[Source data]
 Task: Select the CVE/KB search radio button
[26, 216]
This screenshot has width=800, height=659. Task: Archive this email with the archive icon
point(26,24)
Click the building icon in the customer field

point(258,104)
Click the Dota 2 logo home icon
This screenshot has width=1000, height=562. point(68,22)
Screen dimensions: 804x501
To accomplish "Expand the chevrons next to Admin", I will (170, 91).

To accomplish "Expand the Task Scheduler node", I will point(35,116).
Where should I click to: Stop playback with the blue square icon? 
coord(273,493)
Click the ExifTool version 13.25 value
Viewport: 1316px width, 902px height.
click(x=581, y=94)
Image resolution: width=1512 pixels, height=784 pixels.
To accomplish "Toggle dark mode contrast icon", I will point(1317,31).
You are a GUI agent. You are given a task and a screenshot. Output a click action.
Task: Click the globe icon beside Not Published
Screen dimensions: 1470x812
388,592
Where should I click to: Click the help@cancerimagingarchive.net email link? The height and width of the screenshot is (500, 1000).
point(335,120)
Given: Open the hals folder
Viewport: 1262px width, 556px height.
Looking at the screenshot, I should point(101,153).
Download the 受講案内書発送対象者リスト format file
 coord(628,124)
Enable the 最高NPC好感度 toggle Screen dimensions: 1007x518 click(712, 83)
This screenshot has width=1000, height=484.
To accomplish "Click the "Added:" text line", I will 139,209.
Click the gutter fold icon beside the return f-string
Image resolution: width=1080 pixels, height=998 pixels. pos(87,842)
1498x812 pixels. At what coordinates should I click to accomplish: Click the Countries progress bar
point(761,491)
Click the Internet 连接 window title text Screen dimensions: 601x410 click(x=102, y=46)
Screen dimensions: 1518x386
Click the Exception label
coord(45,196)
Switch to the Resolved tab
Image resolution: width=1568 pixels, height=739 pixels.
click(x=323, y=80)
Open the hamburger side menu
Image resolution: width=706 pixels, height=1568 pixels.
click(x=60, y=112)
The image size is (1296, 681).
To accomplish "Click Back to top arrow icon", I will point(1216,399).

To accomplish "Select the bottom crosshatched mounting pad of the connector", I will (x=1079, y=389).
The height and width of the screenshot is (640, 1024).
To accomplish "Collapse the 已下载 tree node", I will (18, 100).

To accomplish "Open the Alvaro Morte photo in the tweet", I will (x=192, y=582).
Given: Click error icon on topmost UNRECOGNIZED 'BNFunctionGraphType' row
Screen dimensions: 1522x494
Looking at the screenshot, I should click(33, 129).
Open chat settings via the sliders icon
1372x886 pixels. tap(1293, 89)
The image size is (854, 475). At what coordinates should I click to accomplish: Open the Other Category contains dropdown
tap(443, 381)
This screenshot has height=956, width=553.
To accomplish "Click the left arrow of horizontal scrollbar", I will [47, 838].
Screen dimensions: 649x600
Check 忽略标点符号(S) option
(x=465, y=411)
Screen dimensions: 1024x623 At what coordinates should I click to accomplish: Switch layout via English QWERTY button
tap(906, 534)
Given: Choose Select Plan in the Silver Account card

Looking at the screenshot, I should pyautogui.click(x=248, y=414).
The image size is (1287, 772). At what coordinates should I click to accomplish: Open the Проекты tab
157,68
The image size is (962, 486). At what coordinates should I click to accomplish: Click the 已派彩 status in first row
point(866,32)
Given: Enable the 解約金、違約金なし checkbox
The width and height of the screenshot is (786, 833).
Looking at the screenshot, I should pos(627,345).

• [The task]: Copy each line of the data that contains the word "Enable", leaving the other lines out.

• [Exercise output]:
Enable the 最高NPC好感度 toggle Screen dimensions: 1007x518 click(712, 83)
Given: Enable the 解約金、違約金なし checkbox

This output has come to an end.